Online GIS and a Perfect Storm for Local Government - 04/08/2015
The author thinks we have been using the wrong metaphors. We shouldn’t allude to aircraft taking off but to storms and perfect ones at that, argues Chris Mewse. Getmapping has been in the forefront of providing aerial imagery and other services for many years, as well as promoting the benefits of collaborative on-line mapping.
The potential for the use of digital mapping and GIS in local government has taken a long time to take off amongst the lower tiers like parish and town councils. There have been several delaying factors including the cost of software, cost and licence restrictions on data, and very fragmented council structures with many different silos ‘doing their own thing’.
There’s a perfect storm raging in local government at the moment, but not one of those bad ones that ruins fishing boats. This is a much more positive storm and it revolves around communities and innovative GIS tools. It’s really about three separate storms that have been brewing offshore for several years and have now coalesced into one. It is now making a landfall to stir up greater community engagement and leave a trail of efficiency savings wherever it goes.
The GIS Storm
The first storm comes from local councils. Whether towns, parishes or communities, these organisations are the front line in local government and are charged with protecting and improving our environment and way of life at the most local level. Since the 2011 Localism Act these councils have been stirred and are now offered greater powers and responsibilities in an effort to find new, efficient and professional ways of managing their local area. By reducing the amount of legislation and control placed upon them they are freer to do what’s right for their corner of Great Britain.
These devolved powers mean that a parish or town council’s task now includes managing assets, developing Neighbourhood Plans, installing new infrastructure, ensuring local resilience, reviewing planning applications and protecting and defining an area’s character, among many others. All these activities have geography at their core; whether it’s a postcode, a political boundary or the exact position of an asset. At this point, those in the geospatial-know would immediately employ some GIS tools to manage, view and analyse this information. But local councils, many of which have a skeleton crew of a part-time clerk and a few volunteer councillors, have never heard of GIS and how it could make their lives so much easier. This leads this one storm into the path of another: online GIS.
This second storm has been on the horizon for many years now. There are many online GIS / web GIS / hosted platform / SaaS / cloud-based (whatever you want to call it) solutions out there, all with their own specialities, USPs and quirks but none catering specifically for the parish or town council sector. So in 2009 Getmapping created Parish Online, a GIS web portal that councils can subscribe to, providing key GIS functions required to manage their increased responsibilities. It has a wide range of mapping datasets including Ordnance Survey’s PSMA stack, aerial photography, EA flood data as well as a large collection of other public sector layers. Combined with asset management, neighbourhood planning and route analysis tools to build up their own GIS layers, Parish Online brings them into the 21st century and helps the decision making to become a ‘smart parish’.

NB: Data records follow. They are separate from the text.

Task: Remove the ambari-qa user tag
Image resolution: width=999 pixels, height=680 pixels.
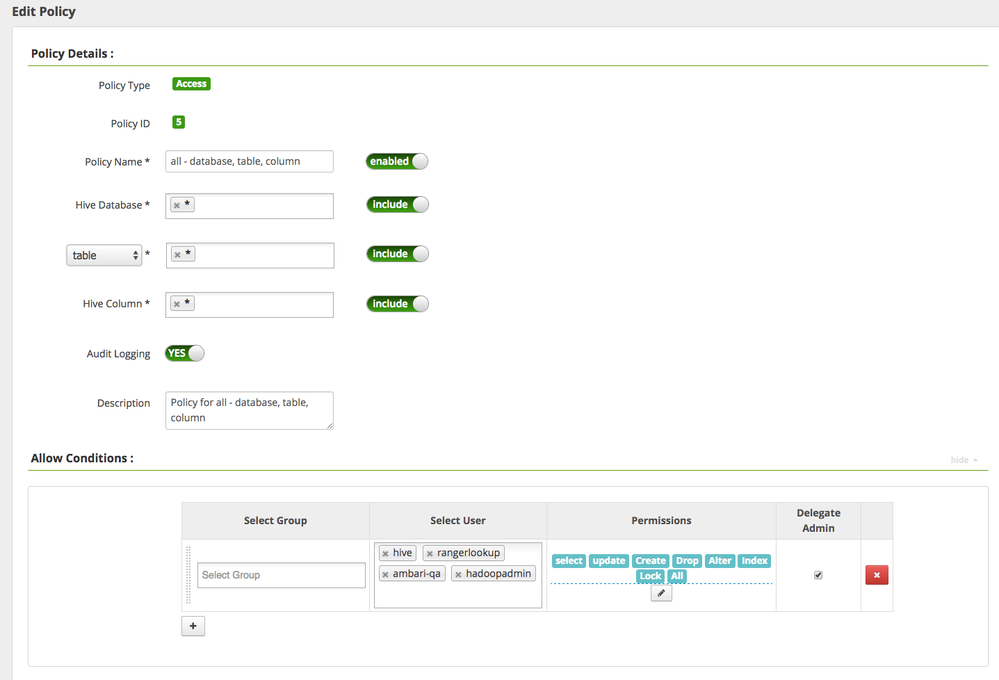Action: click(385, 575)
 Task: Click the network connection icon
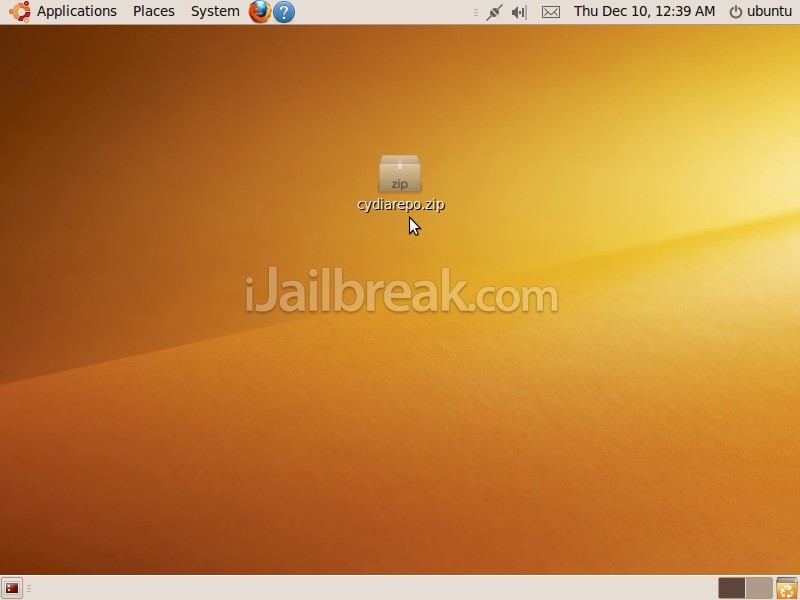[493, 12]
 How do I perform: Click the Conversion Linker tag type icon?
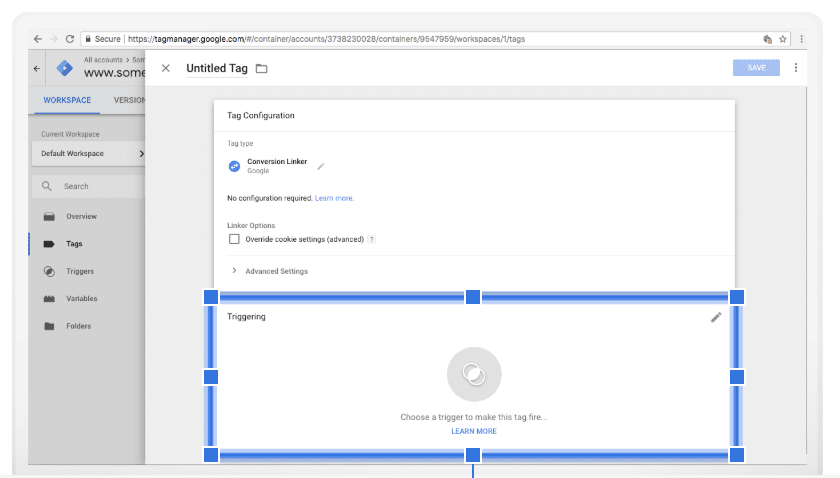(234, 165)
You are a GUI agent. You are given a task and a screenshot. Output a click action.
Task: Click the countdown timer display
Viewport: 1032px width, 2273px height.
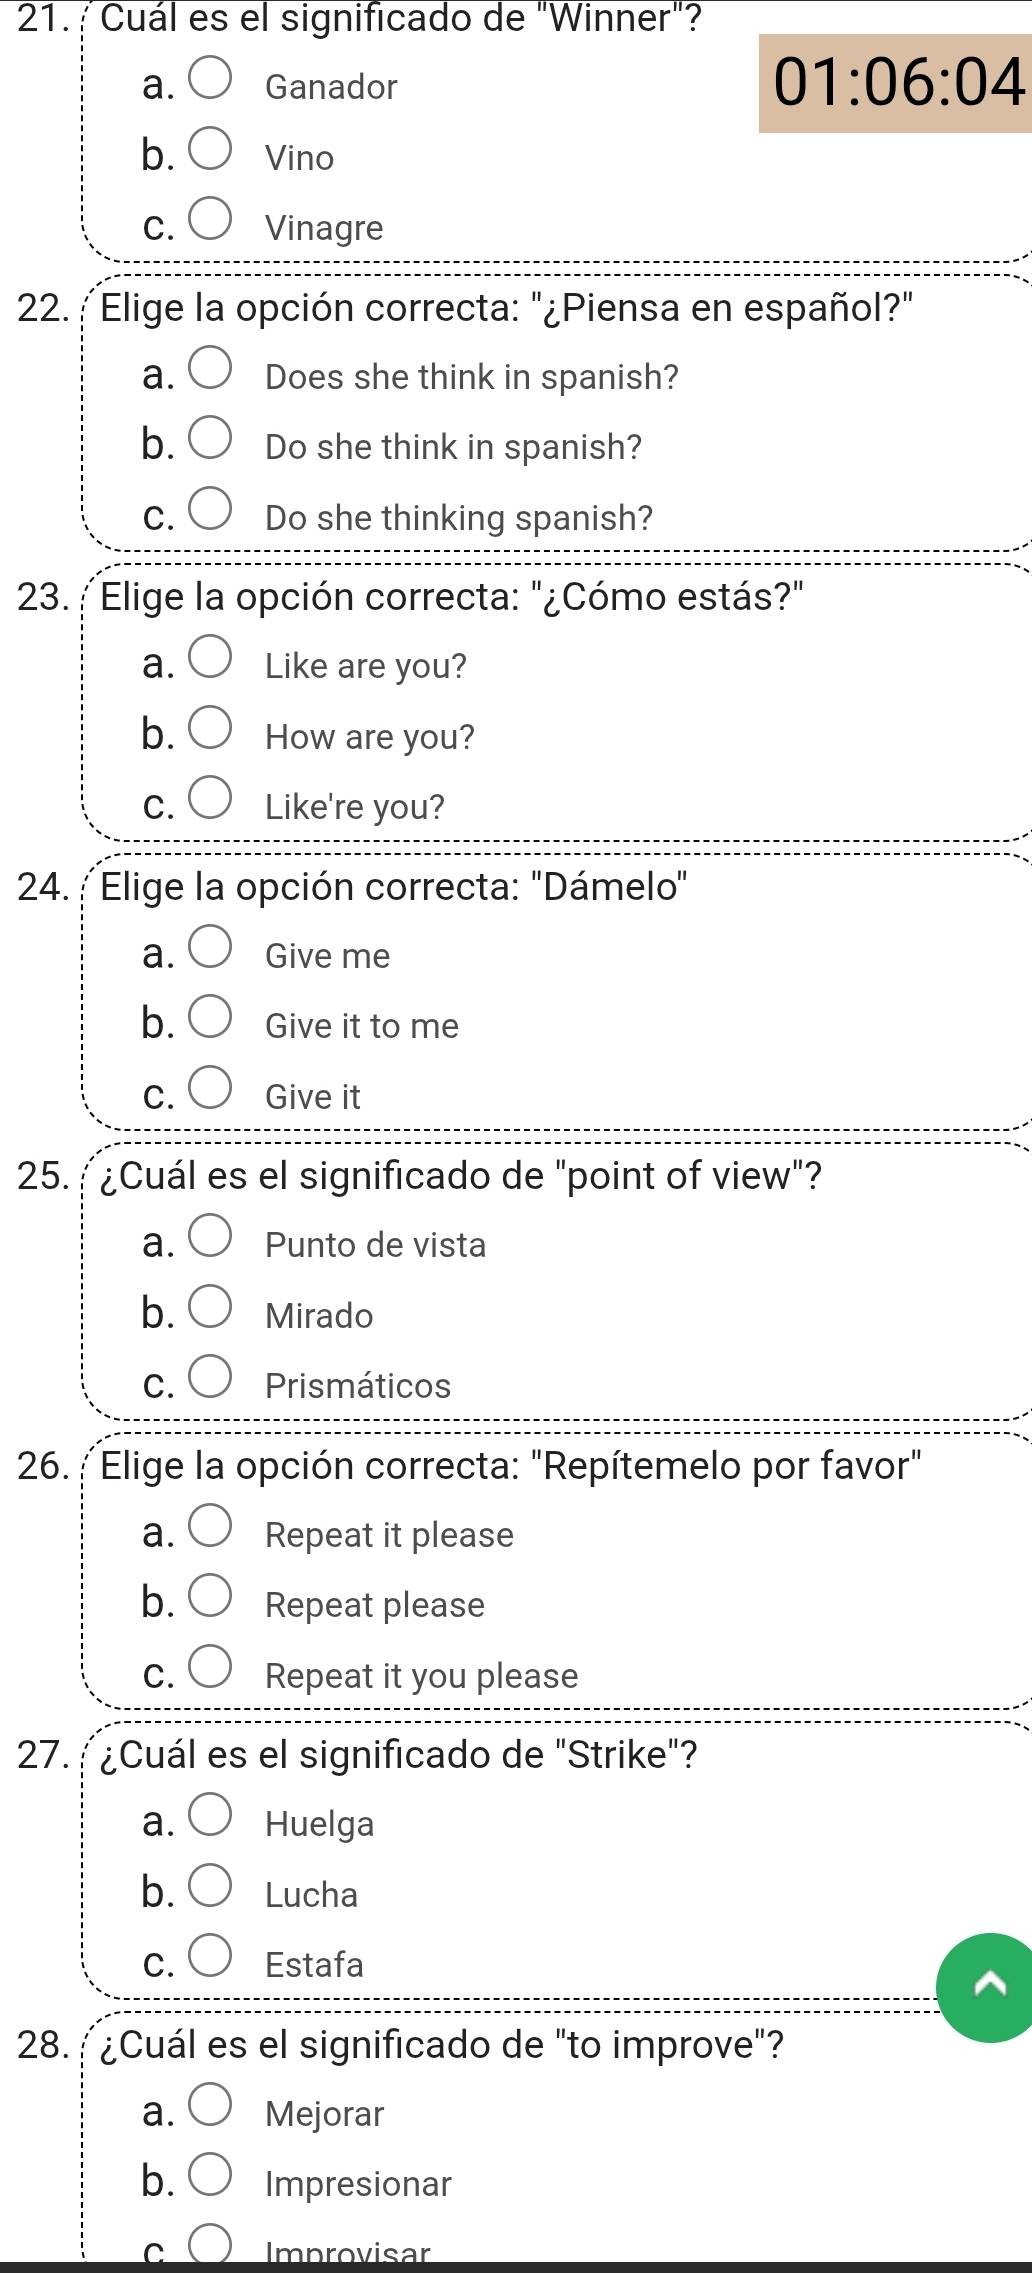[x=896, y=83]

With nearly 1,000 town and parish councils subscribed to the service to date, each paying an average of £74 per annum, it’s proven to be an essential tool for both large and small councils. The range of uses now far exceeds the product’s original remit of simply providing digital mapping over the web. A key example is for creating Neighbourhood Plans for which local councils are compiling large amounts of information to help design the future of their towns and villages. This activity can substantially increase their income, as a completed Neighbourhood Plan entitles them to 25% of Community Infrastructure Levy (CIL) payments from developers instead of the current 15%. This gives them an incentive to strengthen their position when considering development projects over which they have been given many more powers. In an exercise that needs to be so evidence-driven, having access to definitive digital mapping from a range of sources is absolutely paramount. Much of this data comes from the district and county councils which hold spatial information such as drainage, highways assets, public rights of way, council-owned land, to name but a few. And this leads us to the third storm. But this storm was largely distant, at sea, uninterested.

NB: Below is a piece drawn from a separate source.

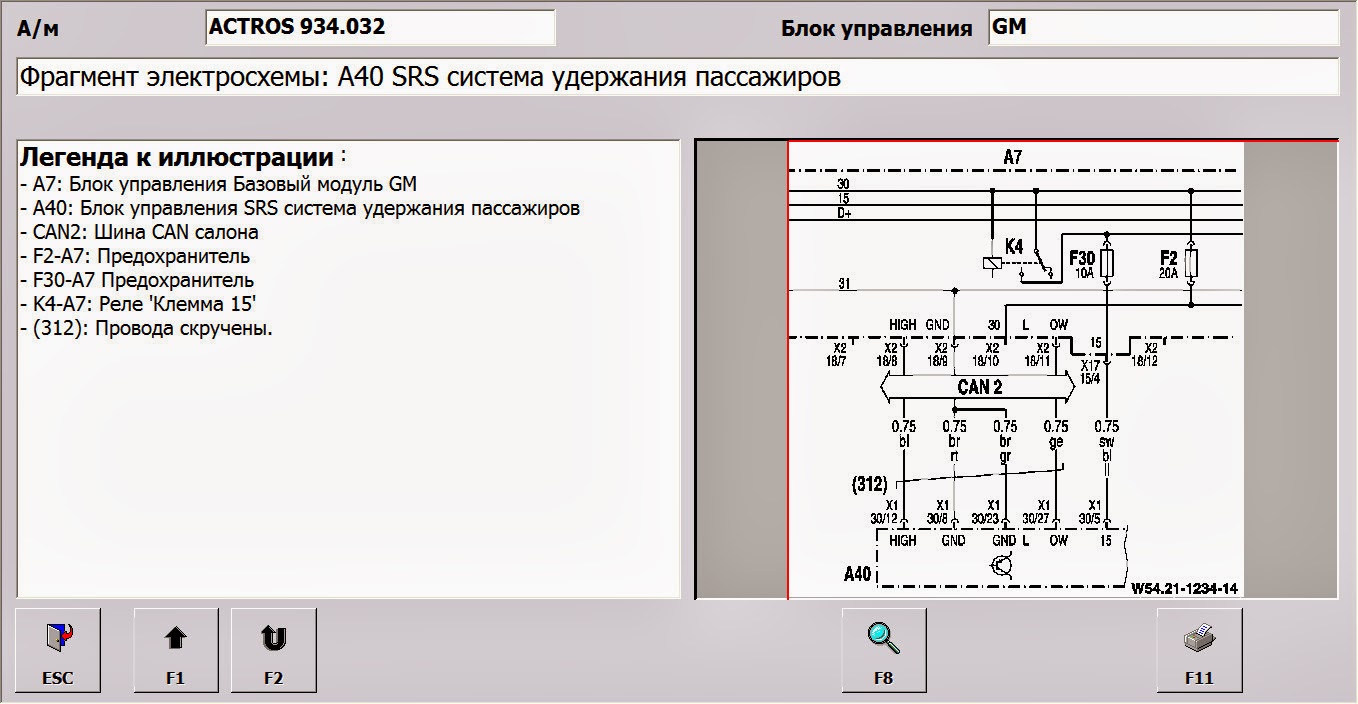Click the Блок управления label
Screen dimensions: 1358x704
tap(878, 28)
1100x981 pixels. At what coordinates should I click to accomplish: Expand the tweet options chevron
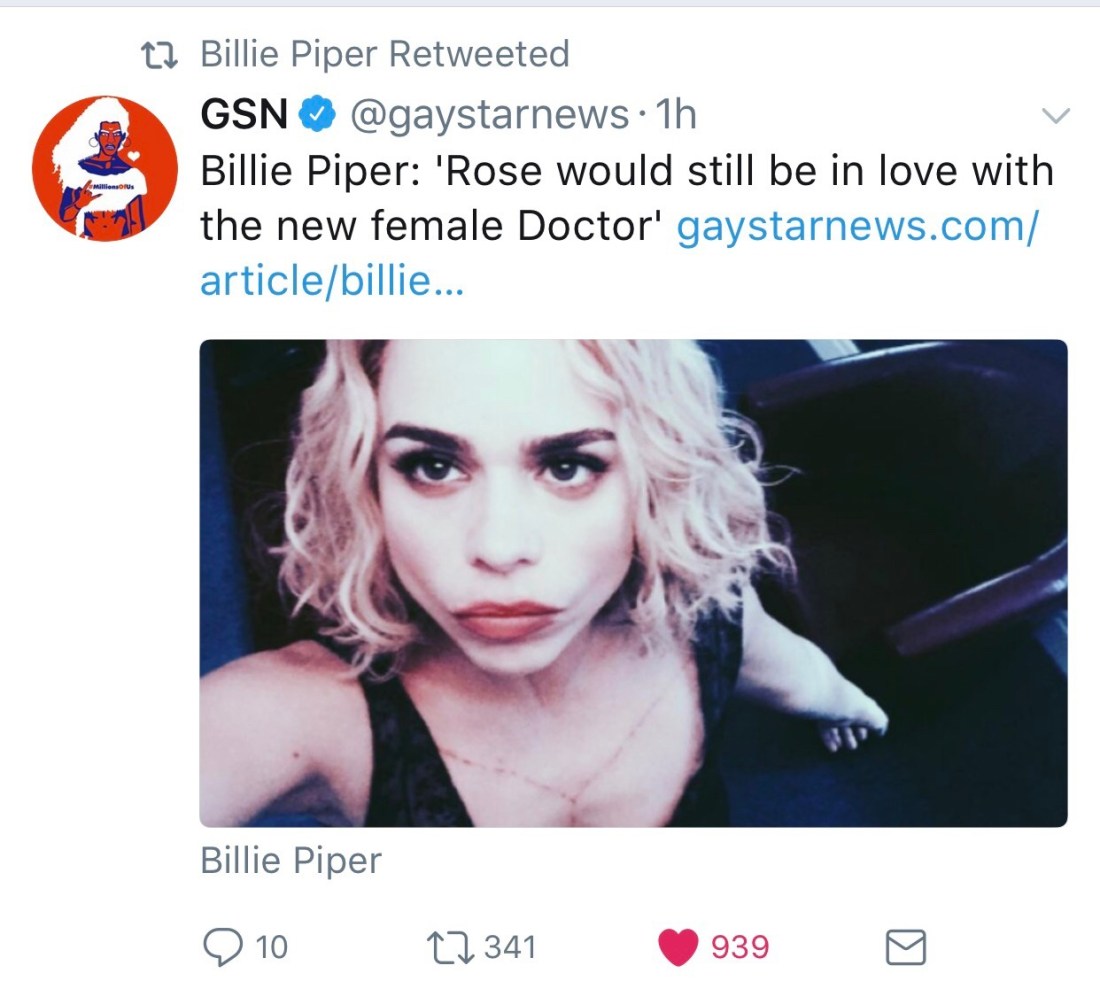[x=1055, y=116]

Since the economic downturn in 2009, local authorities have been put under immense pressure to improve public services as well as save money. This initially began as a whipping up of internal processes, streamlining and cutting the fat from operations. But today in the second big wave of cuts with most of the fat already trimmed, it’s the public services that are in the firing line - libraries, waste collection and heaven-forbid, middle management (in jest)! But with the rumblings in the distance of local councils awakening, the upper tier local authorities have seen an opportunity to tackle a task that saves money and promotes localism: engage more with the towns and parishes.
A few years ago, with the exception of a few forward-thinking examples, you could have asked any county or district what support they provided to towns and parishes. The answer would have been ‘we don’t get involved with parishes’, or ‘not a lot, we supply some paper maps occasionally and that seems to keep them off our back’. But with this opportunity to engage a willing audience (and with a nudge of high pressure from above) that attitude is changing fast. Now you’ll hear ‘how do we go about providing these layers for our parishes?’ and ‘I hear this online thing is really good value as a group subscription, I’d like to do that for our parishes.’
And with that, the third storm joins the party and a supercell is created! Local authorities want to save money and deliver services more efficiently. Local councils want more data, tools and power to do those jobs. Online GIS is the right tool, the data sharing platform that allows this all to happen easily and cost-effectively. Ultimately the solution is for both the authority and the local council to use the online GIS and the cost savings and efficiencies follow with ease.
Local authorities such as Bath & North East Somerset work in partnership with Getmapping and were heavily involved in pioneering the concept and developing Parish Online. All 50 parish councils within B&NES use the system, with 77% using it on a regular basis, and with the unitary authority feeding daily information into the system, clerks and councillors know that they can rely on the mapping information to make informed decisions for their community. For Martin Laker, GIS officer at B&NES it started off as an efficiency drive. “It began as a simple way of providing digital maps to my parishes so that we spent less time creating, printing and emailing maps. Six years later and with Parish Online as a mature online product and with a dedicated annual mapping event for clerks it’s brought the authority and parishes closer together so that we can work in a more coherent and unified way. All the clerks think it’s a big improvement from the siloed ways of working that we had before. The cost savings are easy to find through reduction in local authority time and resources, but the main benefits are much larger in the positive effect it has on each community”. B&NES now use their own version of Getmapping’s Online GIS, acting as their primary source for web mapping within the authority. This compounds the benefit as the mapping is within one ecosystem and easy to share with all interested parties.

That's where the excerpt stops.